A Look Into The Real Problem With Plastic Waste

The American Journal of Public Health published an article in January 2015  explaining how the bottled water ban at the University of Vermont (UVM) was actually counter-productive in reducing plastic waste.  UVM originally aimed to reduce the amount of plastic bottles that ended up in waste streams by banning plastic water bottles from their campus.
It turns out that not only was this ban ineffective in achieving their goal to reduce plastic waste, but it actually contributed towards the consumption of unhealthy sugary beverages. The article states, “Per capita shipments of bottles, calories, sugars, and added sugars increased significantly when bottled water was removed.  With the removal of bottled water, consumers increased the consumption of less healthy bottled beverages.”

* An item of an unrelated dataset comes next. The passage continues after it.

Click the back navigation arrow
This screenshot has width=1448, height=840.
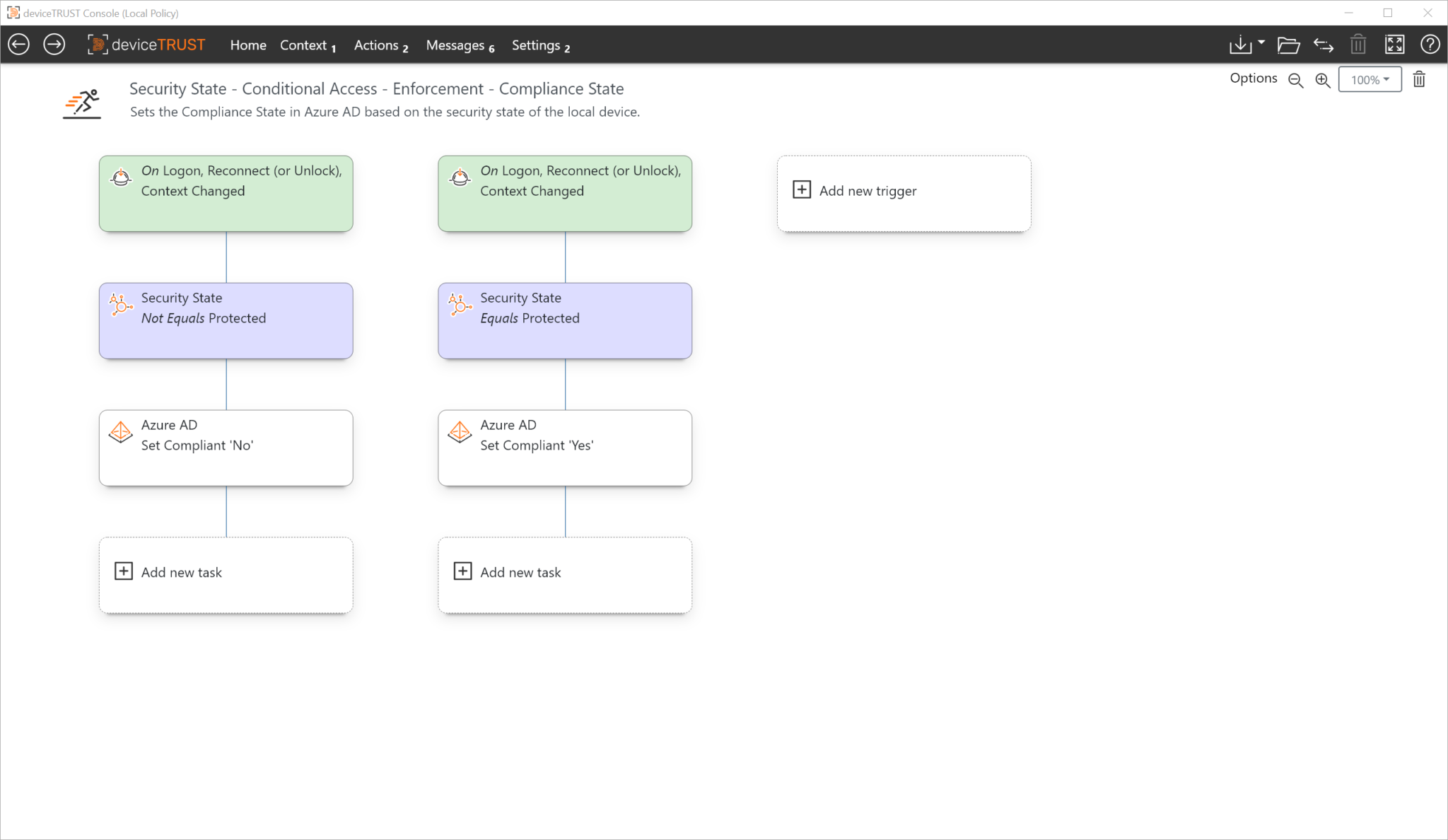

This article shines some light about the real problem at hand, people’s mindsets.  We as a society are very quick to judge and scrutinize a person, place, or, in this case, an industry. We need to help protect our environment from plastic waste, however our efforts should be focused on shifting mindsets and providing education about recycling. We should not focus on ostracizing an industry just because it is an easy scapegoat.
We often forget the importance of water and the essential health benefits it provides us.  It is a great zero calorie beverage that keeps our bodies well hydrated.  Bottled water is necessary in providing a healthy beverage alternative from soft drinks.  Let’s be smart, stay educated, and recycle.